Entries provided:

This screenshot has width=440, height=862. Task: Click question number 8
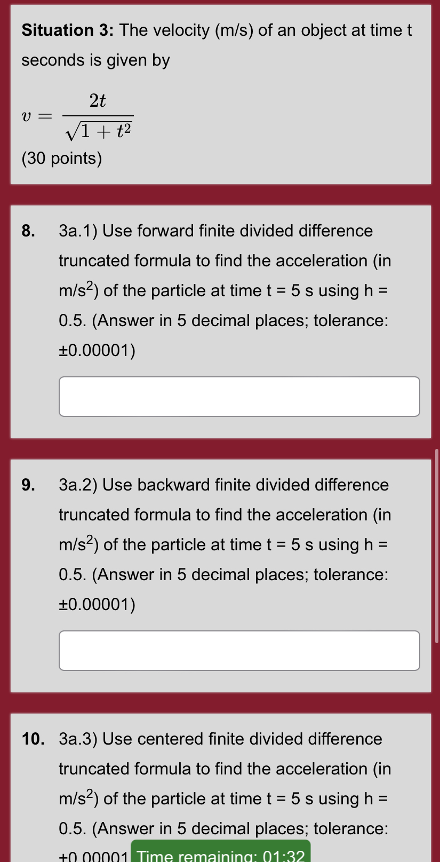[27, 231]
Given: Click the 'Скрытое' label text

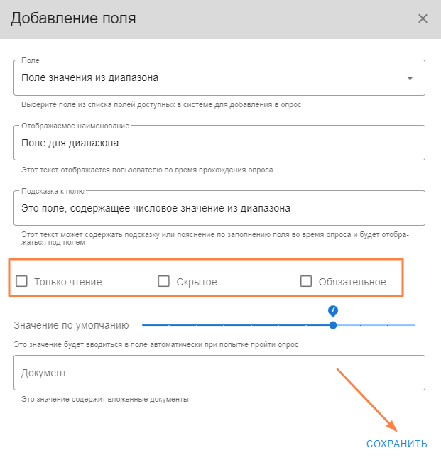Looking at the screenshot, I should tap(197, 282).
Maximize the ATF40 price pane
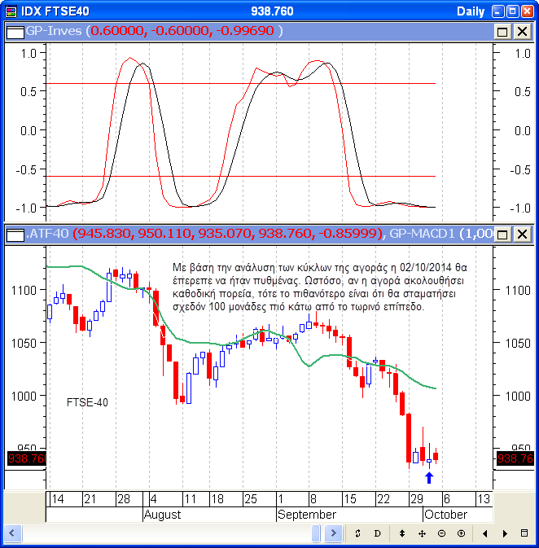539x548 pixels. [502, 235]
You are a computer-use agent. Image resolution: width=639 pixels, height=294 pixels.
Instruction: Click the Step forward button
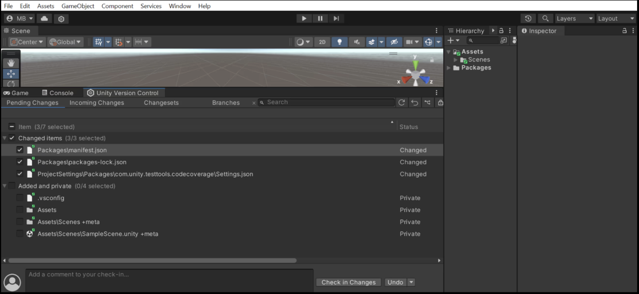point(336,18)
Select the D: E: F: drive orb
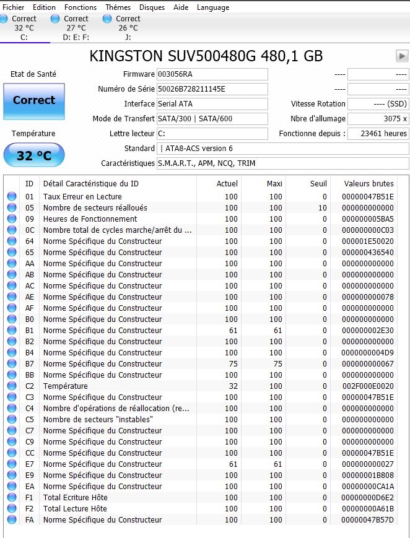Image resolution: width=410 pixels, height=538 pixels. [x=55, y=19]
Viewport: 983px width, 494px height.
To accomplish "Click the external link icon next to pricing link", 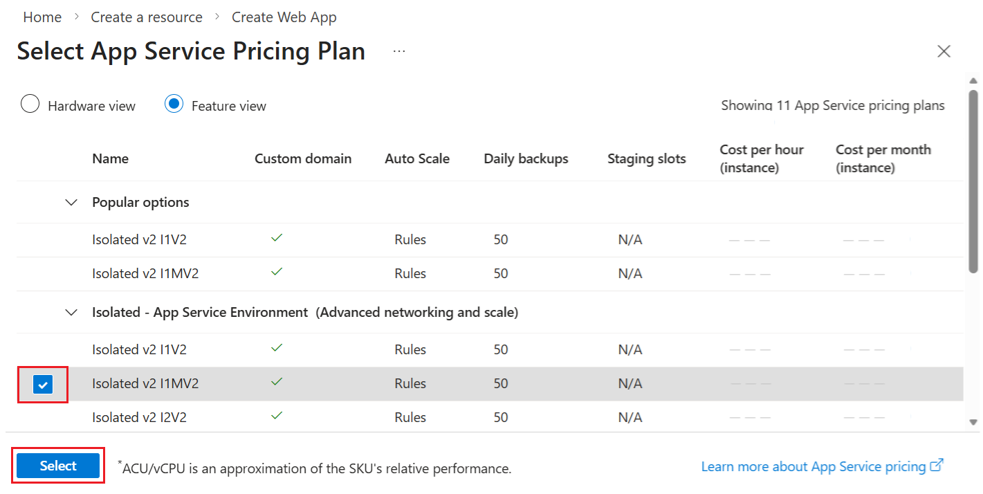I will (937, 466).
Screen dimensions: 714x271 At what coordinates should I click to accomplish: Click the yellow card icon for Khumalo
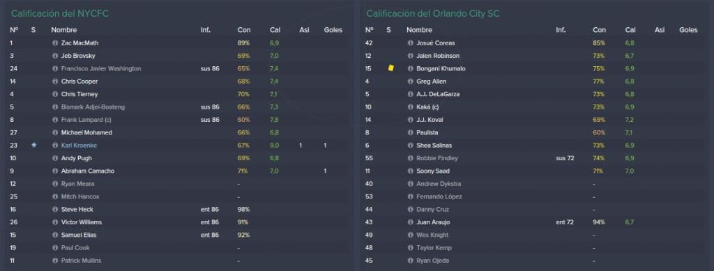[390, 68]
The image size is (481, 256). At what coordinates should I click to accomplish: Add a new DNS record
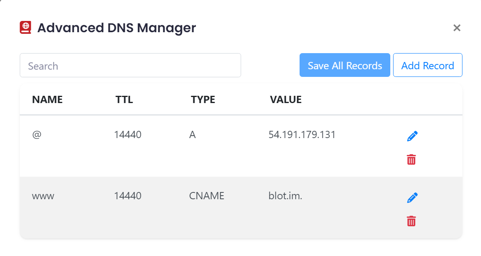pyautogui.click(x=428, y=65)
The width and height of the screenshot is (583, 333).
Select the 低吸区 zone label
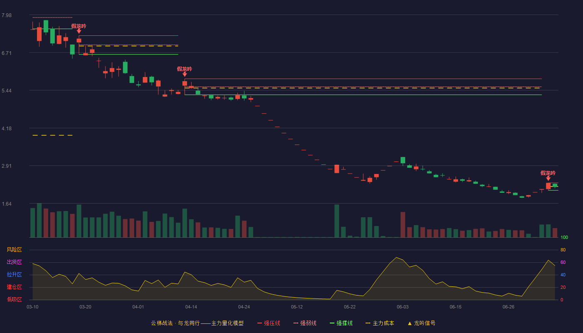(14, 299)
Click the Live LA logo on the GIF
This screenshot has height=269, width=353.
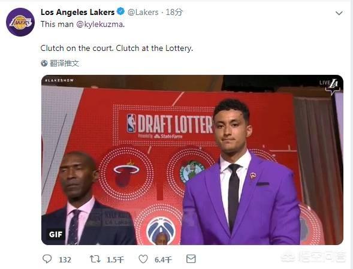[330, 86]
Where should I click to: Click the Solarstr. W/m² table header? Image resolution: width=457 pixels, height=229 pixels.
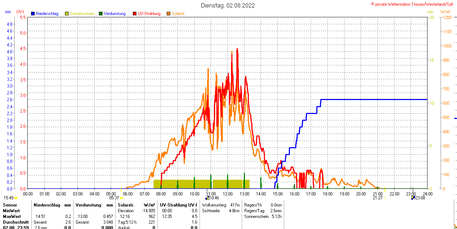click(x=137, y=205)
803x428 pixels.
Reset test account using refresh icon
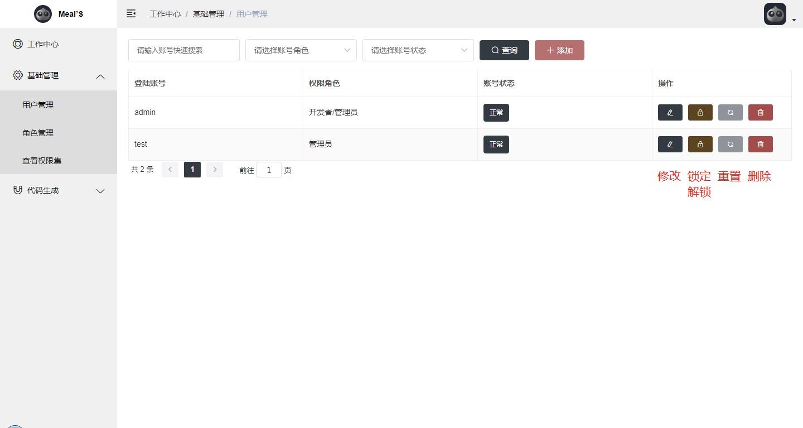tap(730, 145)
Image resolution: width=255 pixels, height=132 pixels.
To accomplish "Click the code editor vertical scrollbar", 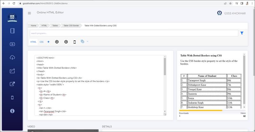I will pyautogui.click(x=165, y=67).
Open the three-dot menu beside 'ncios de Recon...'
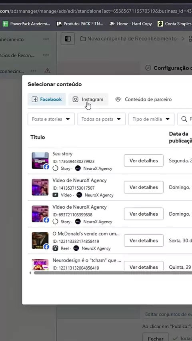 [x=46, y=55]
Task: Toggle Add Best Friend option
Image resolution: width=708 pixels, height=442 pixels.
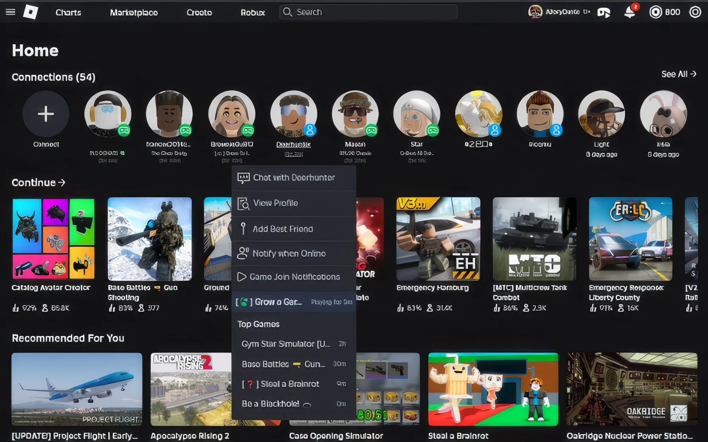Action: coord(294,229)
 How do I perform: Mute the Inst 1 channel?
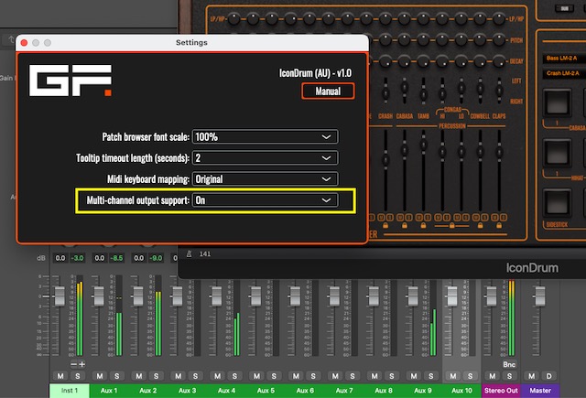point(60,376)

Aim of the task: An exact printout of the entries is wanted, covering the first line through the line holding "You are a computer-use", with pictures kept out of it.

Response to the exercise:
This screenshot has width=440, height=862. Task: Click question number 8
[27, 231]
Given: Click the 'Скрытое' label text

Looking at the screenshot, I should tap(197, 282).
Maximize the ATF40 price pane
539x548 pixels. [502, 235]
You are a computer-use agent. Image resolution: width=639 pixels, height=294 pixels.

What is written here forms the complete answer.